Antonio se gira hacia ellos a pesar de que las lágrimas arrasan su cara. —Sí, soy tan imbécil que todavía espero un último gesto, que quiera morir conmigo ahora que no tenemos más futuro que la muerte. —No entiendo de amor –le interrumpe Ahib–, y por lo que nos has contado hoy no tengo ningún interés en entender, pero puedo asegurarte que esa mujer no vendrá. —Lo sé. Nunca vino cuando la esperé, nunca envió un mensaje, sólo dejó que yo lo hiciera por ella, para ella, que yo le rogara, pidiera, me arrastrara… —No debes alargar esto más tiempo.

Antonio ya no responde. Sus pensamientos corren hacia otro lugar. —Hacedme un funeral adecuado, guardad una moneda para ponerla en mi boca y quemadme en una pira. Ahora, por favor, ayudadme a morir como un soldado romano.

Extrae su espada, y mientras Peth y Kevir le sujetan de los brazos, Ahib, coloca el filo bajo sus costillas. —No te preocupes, Antonio –murmura–, sé cómo se hace. —Podéis llamarme Marco –contesta el hombre–, después de todo conocéis mis más íntimos secretos, y nadie es más digno de utilizar tu nombre que aquel que te ayuda a morir.

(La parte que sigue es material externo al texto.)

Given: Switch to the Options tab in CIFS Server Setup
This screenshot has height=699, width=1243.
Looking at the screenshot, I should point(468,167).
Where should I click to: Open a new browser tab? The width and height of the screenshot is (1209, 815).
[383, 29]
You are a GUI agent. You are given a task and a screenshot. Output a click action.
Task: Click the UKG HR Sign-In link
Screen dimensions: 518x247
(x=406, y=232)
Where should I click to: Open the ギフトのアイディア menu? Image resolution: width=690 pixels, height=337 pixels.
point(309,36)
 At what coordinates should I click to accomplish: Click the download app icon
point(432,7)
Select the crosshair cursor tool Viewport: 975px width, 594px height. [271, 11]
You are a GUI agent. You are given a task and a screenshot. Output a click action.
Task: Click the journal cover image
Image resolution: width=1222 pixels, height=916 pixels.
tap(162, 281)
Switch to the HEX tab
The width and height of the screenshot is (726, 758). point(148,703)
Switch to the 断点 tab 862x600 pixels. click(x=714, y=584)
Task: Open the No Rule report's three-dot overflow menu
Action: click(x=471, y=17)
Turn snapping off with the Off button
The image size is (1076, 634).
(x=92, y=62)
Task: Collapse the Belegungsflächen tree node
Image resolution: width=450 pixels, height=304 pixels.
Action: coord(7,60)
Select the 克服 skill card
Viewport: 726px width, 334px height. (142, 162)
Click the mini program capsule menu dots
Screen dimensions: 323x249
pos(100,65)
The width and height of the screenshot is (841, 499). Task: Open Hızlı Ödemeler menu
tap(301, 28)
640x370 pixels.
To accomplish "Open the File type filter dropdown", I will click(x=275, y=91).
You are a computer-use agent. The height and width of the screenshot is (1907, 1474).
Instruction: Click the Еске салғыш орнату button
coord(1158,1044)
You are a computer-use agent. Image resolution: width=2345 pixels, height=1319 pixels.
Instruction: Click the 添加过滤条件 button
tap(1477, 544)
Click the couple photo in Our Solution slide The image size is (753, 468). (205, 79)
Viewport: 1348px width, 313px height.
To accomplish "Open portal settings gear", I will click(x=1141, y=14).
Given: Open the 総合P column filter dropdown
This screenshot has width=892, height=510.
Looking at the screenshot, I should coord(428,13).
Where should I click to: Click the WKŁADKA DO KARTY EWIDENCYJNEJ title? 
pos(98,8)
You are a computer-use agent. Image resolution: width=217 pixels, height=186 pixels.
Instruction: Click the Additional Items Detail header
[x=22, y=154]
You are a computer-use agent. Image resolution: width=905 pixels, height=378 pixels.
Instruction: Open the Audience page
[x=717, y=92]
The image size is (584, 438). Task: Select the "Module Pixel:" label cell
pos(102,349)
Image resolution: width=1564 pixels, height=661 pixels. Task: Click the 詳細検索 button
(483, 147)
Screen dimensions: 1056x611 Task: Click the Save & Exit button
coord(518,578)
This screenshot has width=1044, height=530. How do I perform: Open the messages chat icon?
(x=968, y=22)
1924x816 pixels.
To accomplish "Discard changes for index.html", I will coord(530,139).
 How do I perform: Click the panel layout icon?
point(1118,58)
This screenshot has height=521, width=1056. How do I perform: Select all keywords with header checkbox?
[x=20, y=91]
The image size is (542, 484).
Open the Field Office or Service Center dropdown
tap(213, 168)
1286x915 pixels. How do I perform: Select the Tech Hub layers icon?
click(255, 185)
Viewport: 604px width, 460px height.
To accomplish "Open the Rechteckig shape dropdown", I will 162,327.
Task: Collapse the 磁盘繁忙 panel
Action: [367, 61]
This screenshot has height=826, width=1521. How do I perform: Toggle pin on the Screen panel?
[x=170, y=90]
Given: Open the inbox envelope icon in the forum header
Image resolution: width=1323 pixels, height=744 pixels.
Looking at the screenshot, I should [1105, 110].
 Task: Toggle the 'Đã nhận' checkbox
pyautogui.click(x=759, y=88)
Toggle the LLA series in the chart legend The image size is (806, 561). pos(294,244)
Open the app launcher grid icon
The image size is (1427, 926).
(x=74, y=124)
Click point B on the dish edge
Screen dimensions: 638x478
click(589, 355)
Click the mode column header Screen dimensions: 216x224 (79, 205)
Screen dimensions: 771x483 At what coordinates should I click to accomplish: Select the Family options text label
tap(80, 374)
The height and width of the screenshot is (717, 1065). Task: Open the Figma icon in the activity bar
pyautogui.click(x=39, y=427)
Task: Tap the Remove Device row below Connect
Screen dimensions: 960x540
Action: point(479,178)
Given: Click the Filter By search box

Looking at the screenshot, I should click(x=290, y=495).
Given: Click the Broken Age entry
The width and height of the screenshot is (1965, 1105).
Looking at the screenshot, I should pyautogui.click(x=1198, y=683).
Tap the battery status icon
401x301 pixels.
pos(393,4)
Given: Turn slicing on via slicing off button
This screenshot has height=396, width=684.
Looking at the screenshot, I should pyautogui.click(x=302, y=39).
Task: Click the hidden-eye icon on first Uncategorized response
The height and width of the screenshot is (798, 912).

En el silencio, apenas roto por el crepitar de la hoguera, el tiempo y las figuras parecen haberse detenido, hasta que Ahib en un cuidadoso gesto cargado de piedad, hunde la espada en el pecho del hombre. —¿Algo más Marco? –le pregunta con delicadeza.

Marco Antonio apenas esboza una negativa con la cabeza. Pero en un último esfuerzo, balbucea unas palabras apenas audibles. —¿Qué dijo? –pregunta Kevir al traductor que despoja con cuidado las ropas del hombre muerto. —Decidle a… no sé, una tal…Cleopatra que la quiero, que muero pensando en ella.

—Esa Cleopatra seguro que será ella, pero unos pobres pastores del desierto no deben meterse donde nadie les llama. ¿Y sabéis qué os digo? Que si esto es el amor, mejor seguimos sin conocerlo.

Los demás asienten ante las palabras de Ahib, y en el más absoluto silencio arrastran el cadáver hacia el interior del desierto para que sirva de pasto a los carroñeros. Antes de adentrarse en la noche y olvidarse para siempre del cuerpo, Ahib se vuelve a contemplarle por última vez: entre las manos, baila la moneda que estuvo a punto de depositar en su boca, un momento antes de decidir que el hombre llamado Antonio, tuvo todo lo que podía desear y ya no necesitaba nada.